A recent proposal by the Arizona Department of Water Resources (ADWR) to amend its assured water supply rules would provide grandfathered irrigation water rights to farmlands that were retired for development. The new rules would apply only to lands that previously had irrigation water rights and that are still capable of being irrigated.
We all know the story: beginning in 2005 and lasting until 2007, a speculative-driven bubble inflated land and real-estate values beyond market recognition. Arizona remains one of the hardest hit states in the home equity sector. What is less known about this event is the lasting impact it had on Arizona farmers. The prospects of skyrocketing land values proved too tempting for some growers who saw potential profits in retiring some of their property in anticipation of its eventual development. During the boom times, production on thousands of acres of land came to a grinding halt and with it, a claim to irrigation watering rights. The rest is history.
The ADWR’s newly proposed rules would allow farmland retired in ’05, ’06 and ’07 to become productive once again. Most of Arizona’s vacated lands are considered a nuisance and a public health concern to neighboring communities. Plagued by dust that is blowing off fallow fields, local residents, farmers and developers alike requested that ADWR amend its water supply rules to address the issue.
“We applaud ADWR’s efforts in developing this proposed amendment,” says Arizona Farm Bureau President Kevin Rogers. “Allowing vacant land to return to agricultural production will help with our economic recovery and mitigate dust and nuisances associated with undeveloped vacant lands.”

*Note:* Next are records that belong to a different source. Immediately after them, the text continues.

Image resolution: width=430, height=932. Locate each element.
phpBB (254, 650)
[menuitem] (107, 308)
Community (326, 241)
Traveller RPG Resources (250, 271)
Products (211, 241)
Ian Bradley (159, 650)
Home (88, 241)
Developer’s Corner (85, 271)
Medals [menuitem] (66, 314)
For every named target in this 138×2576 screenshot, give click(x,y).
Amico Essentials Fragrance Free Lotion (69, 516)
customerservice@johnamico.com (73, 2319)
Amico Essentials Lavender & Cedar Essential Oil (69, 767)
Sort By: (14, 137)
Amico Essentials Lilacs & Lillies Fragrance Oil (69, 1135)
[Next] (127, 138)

The proposed amendments will have to be reviewed by the Governor’s Regulatory Review Council (GRRC) before they are finalized. According to Philip Bashaw of the AFB, this process will begin in mid-September or early October. Water Resource officials have requested that the rule become effective immediately upon GRRC approval, meaning farmers can expect to receive irrigation water for their retired land as early as September.